On 14May2016 22:45, Robin Laing MeSat@TelusPlanet.net wrote:
On 14/05/16 21:55, cs@zip.com.au wrote:
However, there is a way out. Get your error message above into your terminal, specificly by running your command again to ensure it is exact. Then use cut/paste in your terminal to effect 4 mv commands. So, like this:
mv *.part01.rar '<paste-filename-1-from-the-error-message-here>'
so you're:
- using the shell to match the _current_ first file with *.part01.rar
- you are typing a single quote, then pasting the filename from the
error message, then another single quote
Provided the desired filenames' quote _is_ an apostrophe and not an ASCII single quote, you should be ok here.

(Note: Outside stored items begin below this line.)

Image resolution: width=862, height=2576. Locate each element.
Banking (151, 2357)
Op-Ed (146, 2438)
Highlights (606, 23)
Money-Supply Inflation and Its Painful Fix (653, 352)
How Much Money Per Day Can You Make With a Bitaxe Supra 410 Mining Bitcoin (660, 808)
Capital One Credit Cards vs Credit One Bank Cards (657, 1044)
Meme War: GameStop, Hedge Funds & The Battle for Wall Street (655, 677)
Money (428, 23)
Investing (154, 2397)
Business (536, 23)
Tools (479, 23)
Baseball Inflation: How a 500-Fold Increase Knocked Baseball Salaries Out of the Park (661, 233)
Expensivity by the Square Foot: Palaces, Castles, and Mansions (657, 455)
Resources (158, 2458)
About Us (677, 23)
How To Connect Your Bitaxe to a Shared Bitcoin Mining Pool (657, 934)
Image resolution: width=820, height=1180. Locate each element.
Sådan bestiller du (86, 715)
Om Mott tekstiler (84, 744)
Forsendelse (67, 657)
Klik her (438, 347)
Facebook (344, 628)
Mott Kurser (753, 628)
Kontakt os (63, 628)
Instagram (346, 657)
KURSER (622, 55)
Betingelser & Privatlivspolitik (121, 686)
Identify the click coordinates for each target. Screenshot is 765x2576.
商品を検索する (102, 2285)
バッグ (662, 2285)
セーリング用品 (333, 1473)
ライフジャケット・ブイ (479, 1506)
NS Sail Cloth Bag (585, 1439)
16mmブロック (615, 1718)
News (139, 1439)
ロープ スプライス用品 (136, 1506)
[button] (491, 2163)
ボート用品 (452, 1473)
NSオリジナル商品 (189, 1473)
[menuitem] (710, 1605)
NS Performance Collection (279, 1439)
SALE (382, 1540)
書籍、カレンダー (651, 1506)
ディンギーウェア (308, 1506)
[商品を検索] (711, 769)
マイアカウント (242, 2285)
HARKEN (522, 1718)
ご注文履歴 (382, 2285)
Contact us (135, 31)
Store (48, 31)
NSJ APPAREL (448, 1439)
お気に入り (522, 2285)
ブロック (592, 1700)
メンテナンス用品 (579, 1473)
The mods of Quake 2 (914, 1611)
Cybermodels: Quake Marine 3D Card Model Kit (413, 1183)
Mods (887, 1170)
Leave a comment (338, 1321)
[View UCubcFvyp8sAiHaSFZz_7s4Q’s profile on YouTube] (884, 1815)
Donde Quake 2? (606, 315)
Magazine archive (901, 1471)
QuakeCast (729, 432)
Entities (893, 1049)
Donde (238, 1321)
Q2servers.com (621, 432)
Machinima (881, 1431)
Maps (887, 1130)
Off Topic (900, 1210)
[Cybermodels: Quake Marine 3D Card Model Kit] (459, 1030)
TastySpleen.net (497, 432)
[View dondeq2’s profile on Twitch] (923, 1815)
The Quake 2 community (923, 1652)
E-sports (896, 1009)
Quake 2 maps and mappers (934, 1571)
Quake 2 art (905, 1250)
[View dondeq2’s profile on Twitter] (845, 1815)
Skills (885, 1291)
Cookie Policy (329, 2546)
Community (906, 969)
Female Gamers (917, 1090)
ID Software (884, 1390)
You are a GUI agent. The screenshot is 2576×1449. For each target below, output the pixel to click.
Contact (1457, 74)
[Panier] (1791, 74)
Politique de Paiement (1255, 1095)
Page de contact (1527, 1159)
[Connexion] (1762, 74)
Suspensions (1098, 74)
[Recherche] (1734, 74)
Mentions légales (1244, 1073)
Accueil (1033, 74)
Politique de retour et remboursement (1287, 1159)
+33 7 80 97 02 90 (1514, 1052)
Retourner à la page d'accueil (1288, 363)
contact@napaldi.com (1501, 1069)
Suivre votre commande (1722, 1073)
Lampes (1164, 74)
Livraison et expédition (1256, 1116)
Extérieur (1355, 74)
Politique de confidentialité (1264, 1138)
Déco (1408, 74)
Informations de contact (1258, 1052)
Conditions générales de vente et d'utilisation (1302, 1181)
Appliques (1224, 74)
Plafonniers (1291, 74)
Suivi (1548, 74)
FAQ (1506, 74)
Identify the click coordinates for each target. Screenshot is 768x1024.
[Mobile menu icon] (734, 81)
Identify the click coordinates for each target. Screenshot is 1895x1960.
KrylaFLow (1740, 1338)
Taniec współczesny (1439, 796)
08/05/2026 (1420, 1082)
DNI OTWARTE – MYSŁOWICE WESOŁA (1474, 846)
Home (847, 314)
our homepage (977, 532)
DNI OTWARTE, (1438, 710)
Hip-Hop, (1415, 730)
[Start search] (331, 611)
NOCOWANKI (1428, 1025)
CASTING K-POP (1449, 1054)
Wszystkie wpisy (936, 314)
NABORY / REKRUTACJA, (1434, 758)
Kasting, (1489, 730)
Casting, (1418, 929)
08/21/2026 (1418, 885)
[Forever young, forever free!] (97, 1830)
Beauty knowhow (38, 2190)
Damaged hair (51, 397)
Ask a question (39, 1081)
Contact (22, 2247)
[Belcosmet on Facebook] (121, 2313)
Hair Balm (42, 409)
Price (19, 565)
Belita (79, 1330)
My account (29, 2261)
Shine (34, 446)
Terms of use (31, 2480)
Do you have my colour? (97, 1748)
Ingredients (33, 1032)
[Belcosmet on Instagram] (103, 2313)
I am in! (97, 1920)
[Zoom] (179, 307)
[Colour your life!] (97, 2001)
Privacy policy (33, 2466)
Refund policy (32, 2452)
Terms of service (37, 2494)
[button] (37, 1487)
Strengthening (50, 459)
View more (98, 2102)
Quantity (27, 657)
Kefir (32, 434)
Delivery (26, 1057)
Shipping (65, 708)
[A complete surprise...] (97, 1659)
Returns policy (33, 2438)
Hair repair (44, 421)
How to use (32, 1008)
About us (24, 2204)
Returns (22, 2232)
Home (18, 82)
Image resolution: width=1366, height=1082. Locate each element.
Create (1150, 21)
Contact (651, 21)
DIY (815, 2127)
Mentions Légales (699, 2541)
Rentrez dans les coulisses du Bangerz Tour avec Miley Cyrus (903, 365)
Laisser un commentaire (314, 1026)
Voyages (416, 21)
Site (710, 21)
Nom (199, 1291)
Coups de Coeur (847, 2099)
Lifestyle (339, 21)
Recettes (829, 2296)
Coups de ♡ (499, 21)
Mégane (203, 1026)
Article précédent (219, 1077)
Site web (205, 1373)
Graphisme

This is because your terminal has transcribed the error string from par2, and hopefully that will be usable.
This avoids figuring out how to type a weird filename.
[...]
Well done Cameron. Thank you. Moving the files did help. I don't know why I didn't try that before. With everything else going on today, it must of slipped my mind. I started going in circles. I know I tried to move the files late last night but not with the paste like you suggested.
The advantage of the paste is that par2 has recited the filenames for you to your terminal, so cut/paste gets to pick them up again verbatim in whatever encoding is in play.
BTW, with the locale the utf-8 bit is what matters for this: it dictates how character codepoints are encoded when written to your terminal and, for locale aware apps, how they are encoded when filename bytes are generated. It also ditates how things like "ls" decode those bytes and decide what is printable or otherwise.
The .en-ca stuff is for higher level conventions like language, regional dictionaries, currency symbols, number separators and so forth.
This will go in my notes for future reference if it happens again.
It is funny that the par2 program had no problem seeing the repair volume files with the glyph but couldn't see the rar files with the glyph.
Is it possible you handed par2 the names of the repair files on the command line, but that par2 was getting the rar filenames from the metadata?